PA Human Relations Commission Alleges ‘Reverse Redlining’ Against Wells Fargo

The Pennsylvania Human Relations Commission filed a complaint against Wells Fargo Bank early this month, claiming that the bank used reverse redlining in Philadelphia neighborhoods. In other words, Wells Fargo is accused of exploiting poor, African-American residents by allowing an abundant of sub-prime loans in densely black-populated neighborhoods that ultimately caused thousands of vacant properties.

Among other allegations, the complaint claims that:

“Approximately 8.2% of respondents’ loans in Philadelphia’s predominately African-American neighborhoods result in foreclosure, but the same is true for only 2.0% of loans in predominantly white neighborhoods. Respondents’ disproportionately high foreclosure rate in Philadelphia’s African American neighborhoods is the result of reverse redlining.”

James Baum, a communication’s manager for Wells Fargo, basically told PhillyNow in an e-mail that the allegations are (what else,) full of shit:

We do not tolerate discrimination against, or unfair treatment of, any consumer.
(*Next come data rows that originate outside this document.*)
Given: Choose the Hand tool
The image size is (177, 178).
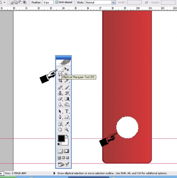Looking at the screenshot, I should point(60,129).
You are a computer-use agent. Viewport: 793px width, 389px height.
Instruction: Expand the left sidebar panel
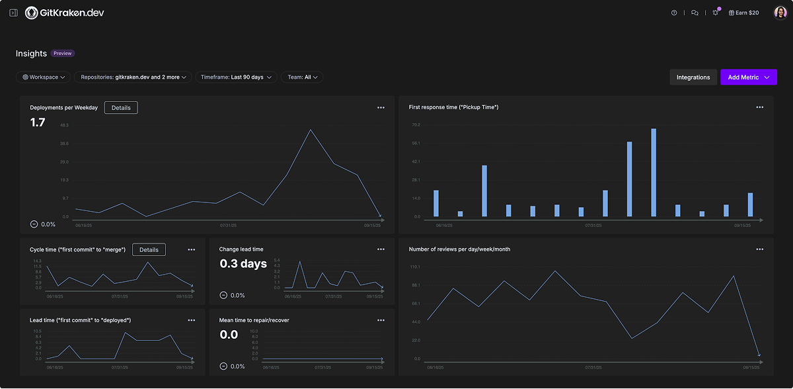[13, 13]
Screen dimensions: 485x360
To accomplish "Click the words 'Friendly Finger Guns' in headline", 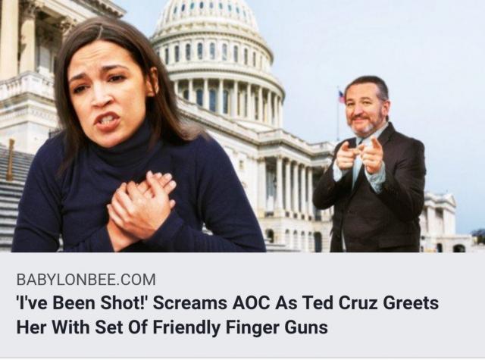I will (240, 327).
We practice responsible lending with the overarching principle of only approving mortgage loan applications where we believe the borrower has the ability to repay the loan, and our loan decisions are based on credit and transaction risk. We are committed to serving all customers responsibly and fairly, and we will vigorously defend the Commission’s unfounded claims.”

Philadelphia joins Baltimore and Memphis, cities that also have filed similar suits against the bank for racial discrimination.
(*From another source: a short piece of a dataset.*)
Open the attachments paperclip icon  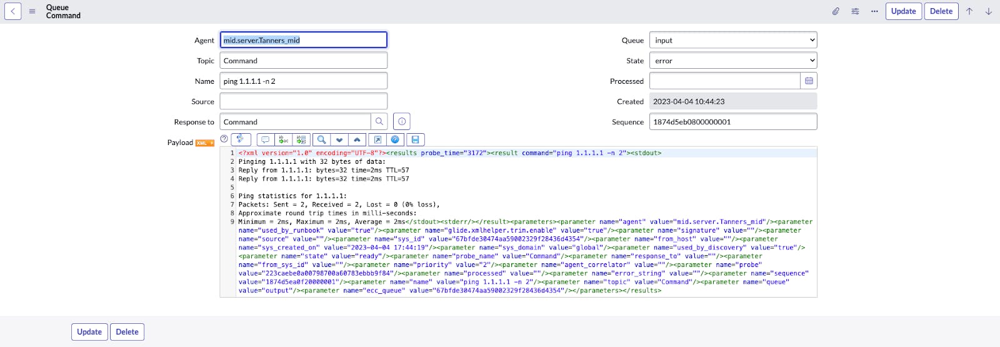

But it’s not the first time a Pennsylvania entity sued a big bank due to the the recession and housing crisis. Philadelphia’s Board of Pensions and Retirement did just that less than a month ago.

2 Responses to “ PA Human Relations Commission Alleges ‘Reverse Redlining’ Against Wells Fargo ”

  1. Michael says:

    |”allegations are full of shit”

    Did he really say that in a corporate email?

  2. Donna says:

    Wells Fargo stated that “We practice responsible lending” However, the loan wellsfargo made to us clearly should be voided.

    1. it is illegal for Wells Fargo to make mortgage loan to us based on hugely inflated appraisal.

    Fact: – Wells Fargo’s fraudulent appraisal valued our home at $718,000
    – Wells Fargo’s own review appraisal valued our home at $475,000
    – Nevada Attorney General’s office suspended the appraiser’s license for committing appraisal fraud on our home.
    – Nevada Appraiser Licensing Board mandated the appraiser to complete appraisal fraud course before regaining his real estate appraiser license.
    – Nevada Revised Statue NRS 205.372 states that it’s category C felony to make mortgage loans based on fraudulent appraisal.
    – Cases of Attorney General’s indictments against attorneys, loan brokers for teaming up make fraudulent loans to defraud homeowners.

    2. it is illegal for Wells Fargo to wrongfully foreclose our home based on fraudulent appraisal and mortgage loan.